*STATED EXERCISE:* Give everything from the line containing "Where should I" down to the end of the items as a two-column CSV with the columns item_text and answer. Use one row per item, and put each value in a single quoted field with line breaks replaced by spaces. Leave the pictures out.

Items for locating words and elements
··········

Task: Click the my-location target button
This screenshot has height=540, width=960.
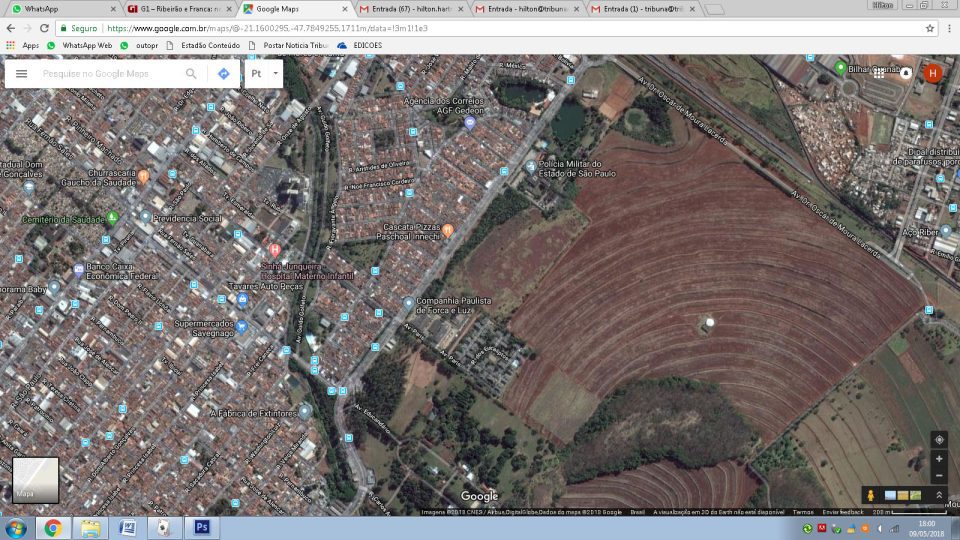Action: coord(938,440)
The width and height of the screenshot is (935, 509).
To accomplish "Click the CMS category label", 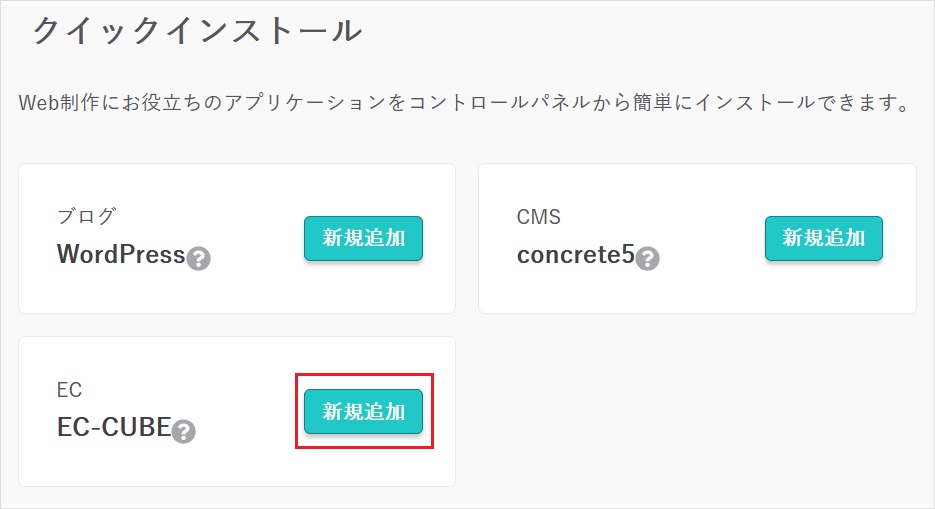I will click(x=538, y=217).
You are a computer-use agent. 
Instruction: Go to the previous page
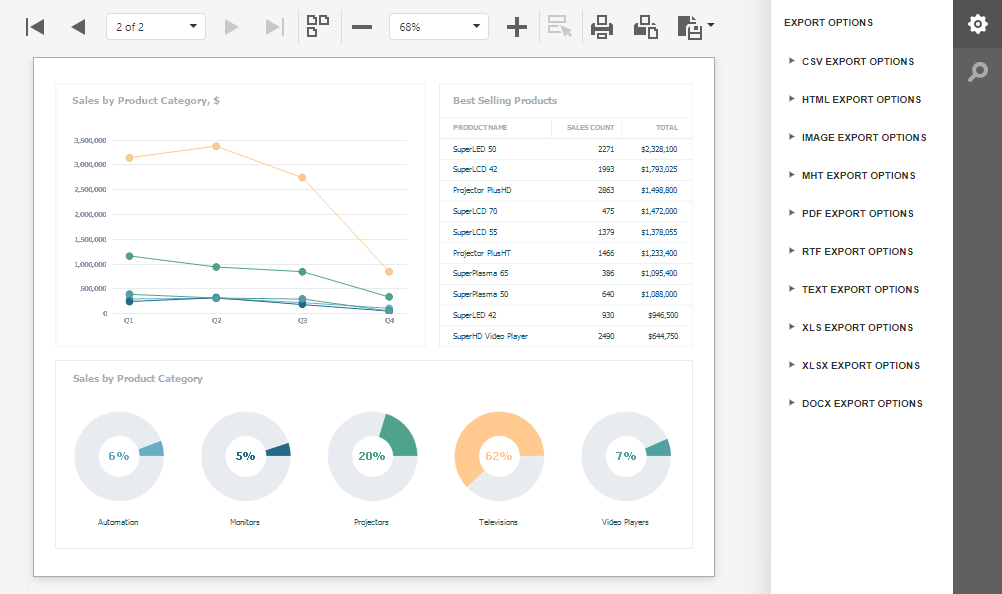coord(78,27)
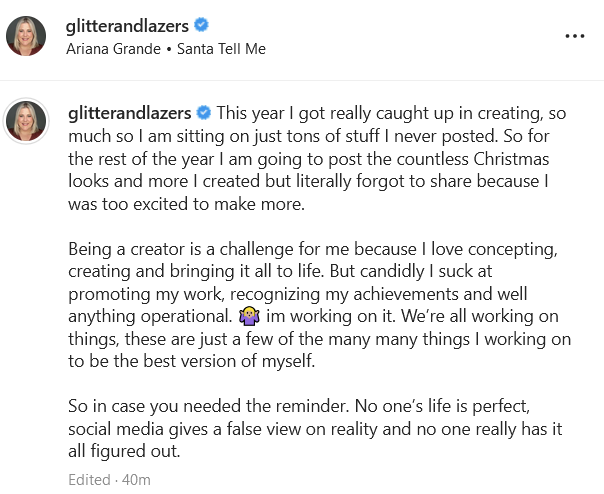Image resolution: width=604 pixels, height=494 pixels.
Task: Click the shrugging woman emoji
Action: click(x=249, y=316)
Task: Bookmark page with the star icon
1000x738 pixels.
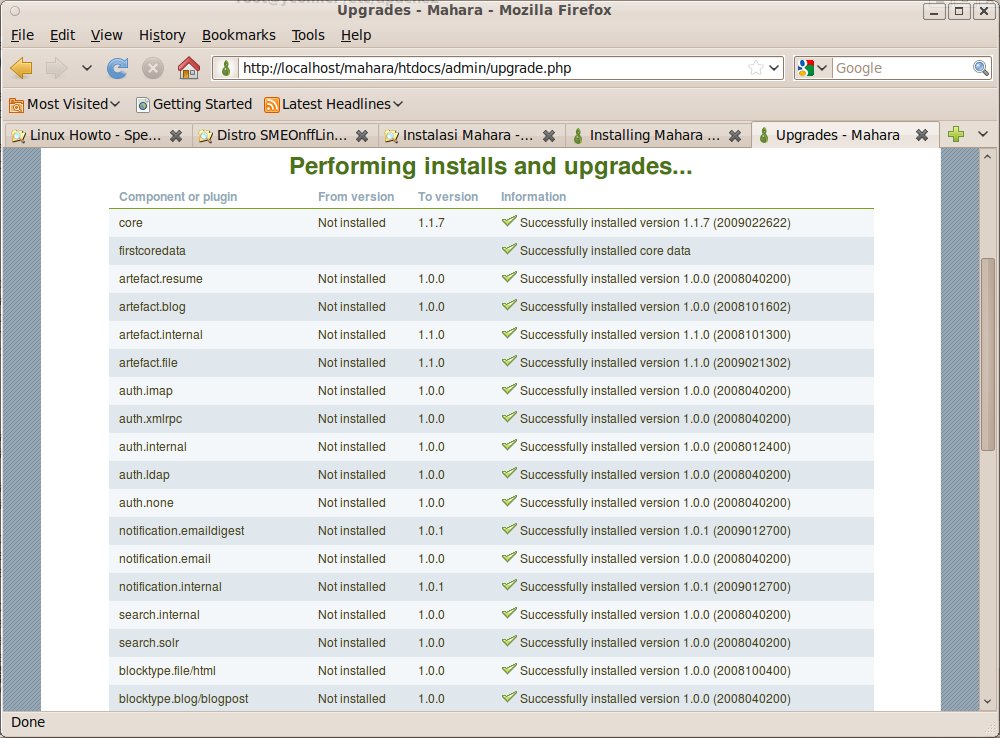Action: coord(756,68)
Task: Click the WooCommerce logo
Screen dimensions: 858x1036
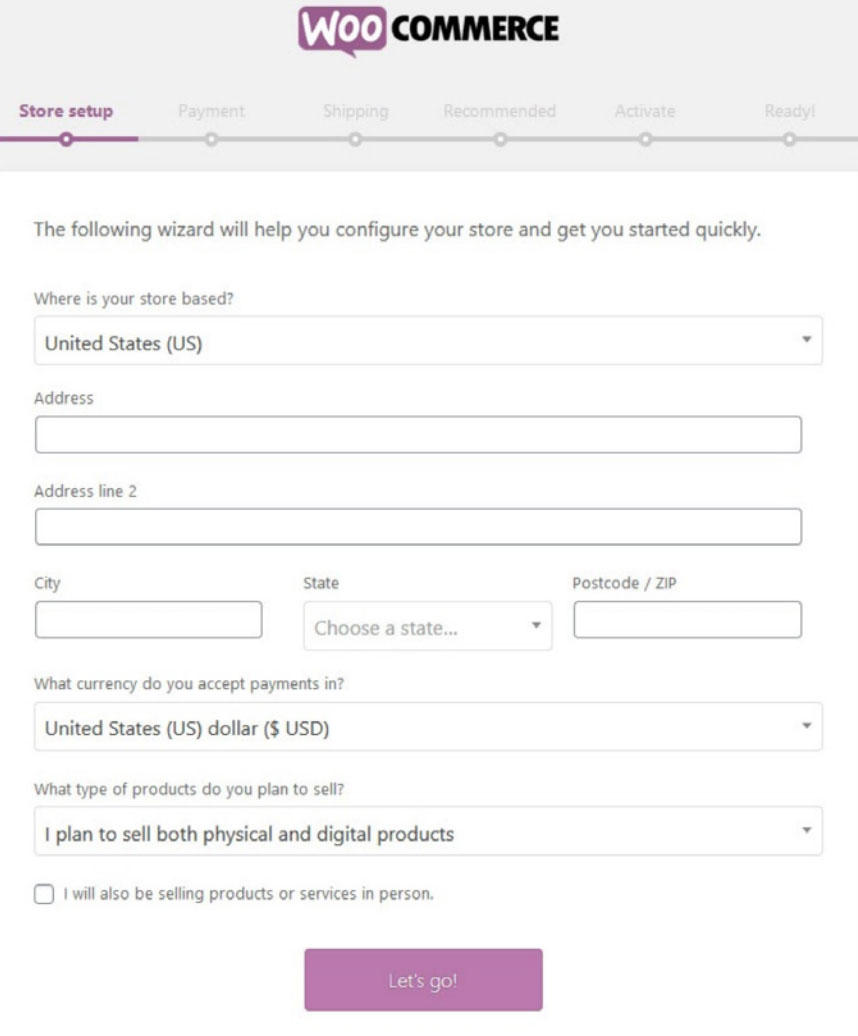Action: click(x=428, y=30)
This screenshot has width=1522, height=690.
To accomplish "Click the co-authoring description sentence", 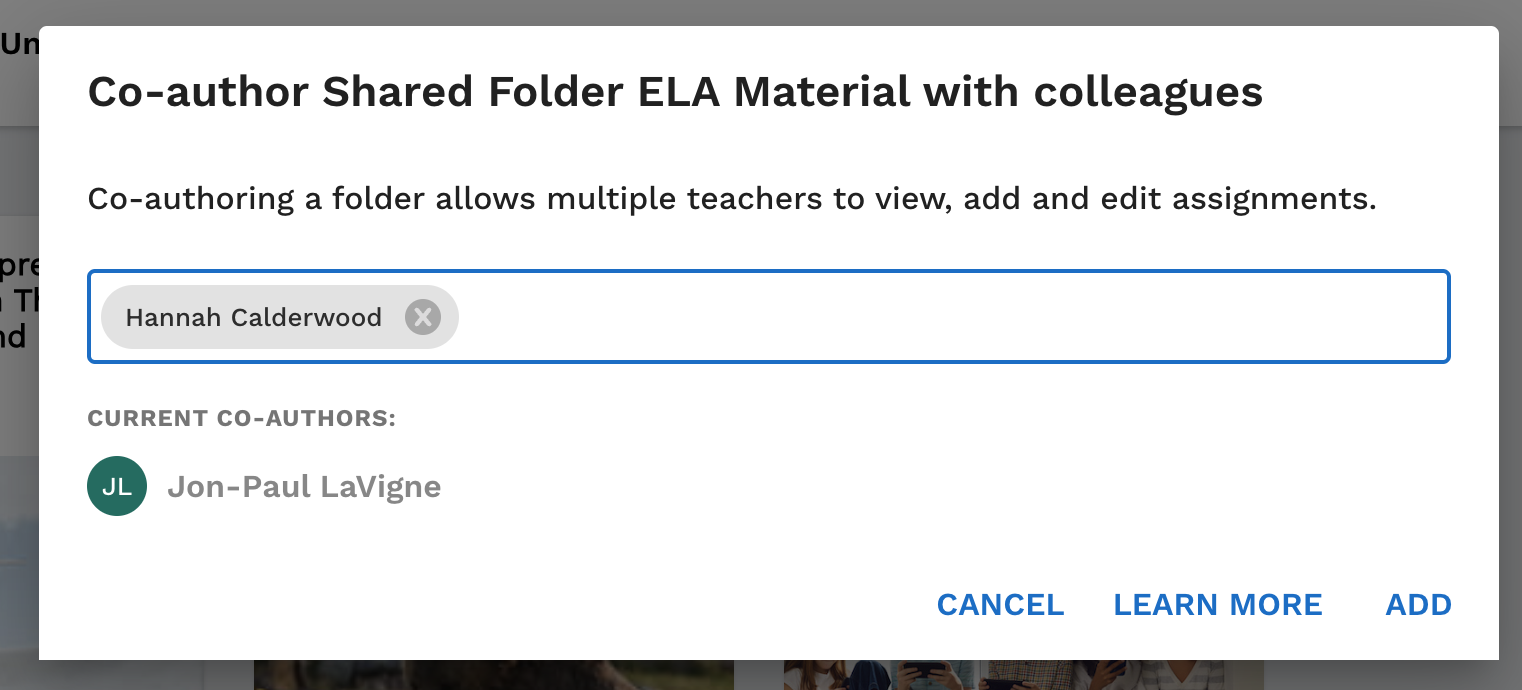I will (x=732, y=199).
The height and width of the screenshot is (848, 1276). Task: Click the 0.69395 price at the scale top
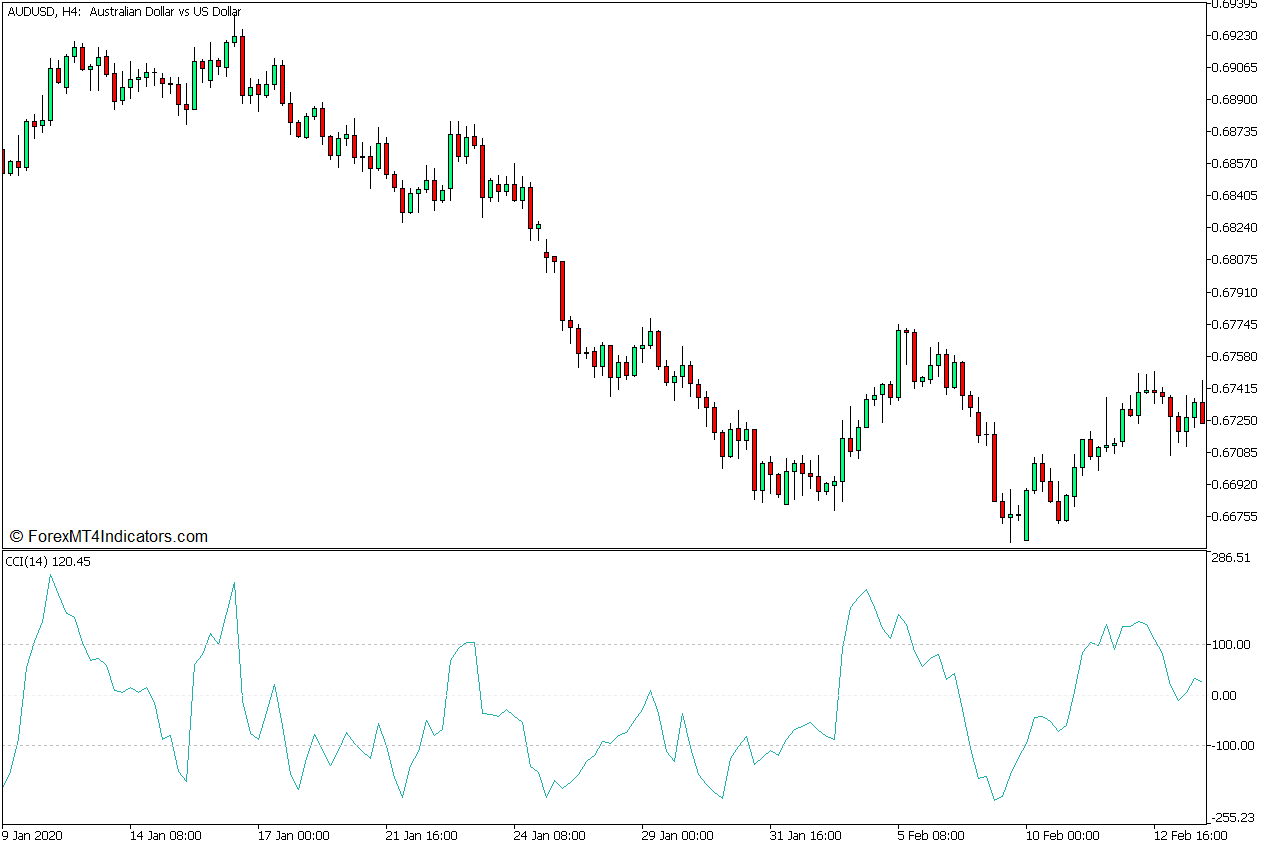pos(1233,7)
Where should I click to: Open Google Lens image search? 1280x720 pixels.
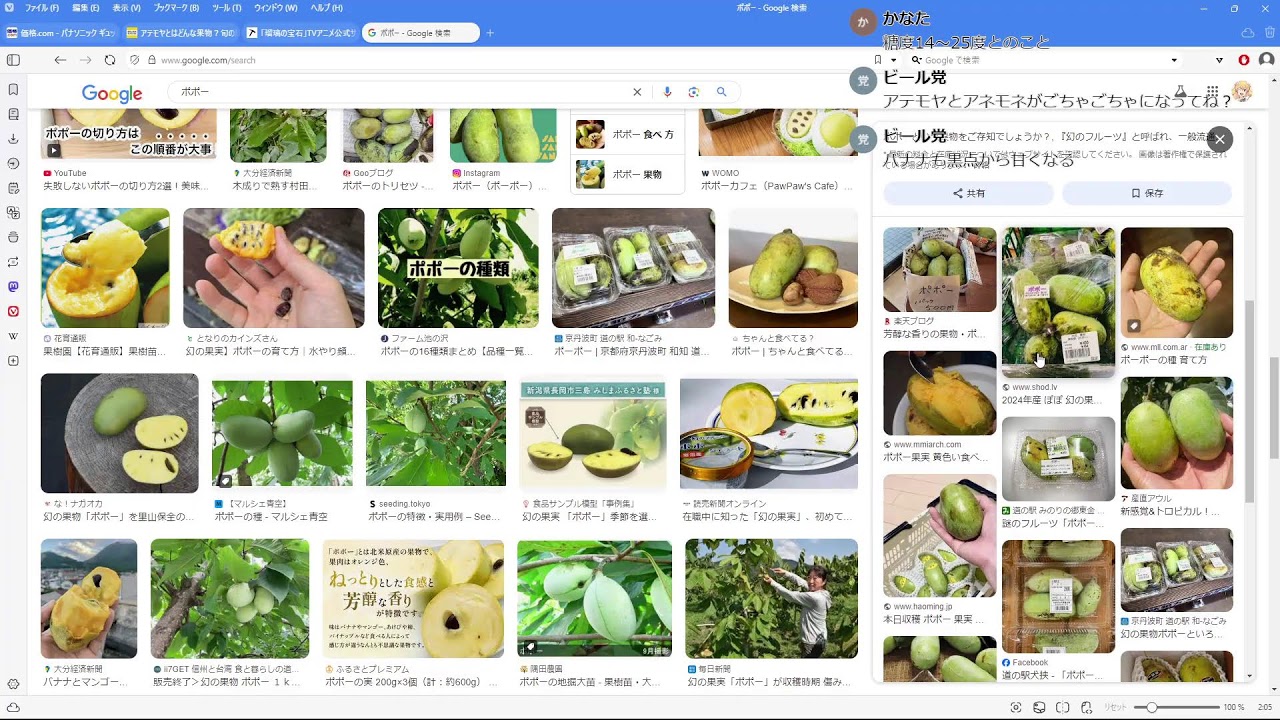693,92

··········

*REPLY TO THE EXERCISE:*
item_text,answer
"Where should I click to: Open Google Lens image search? 1280x720 pixels.","693,92"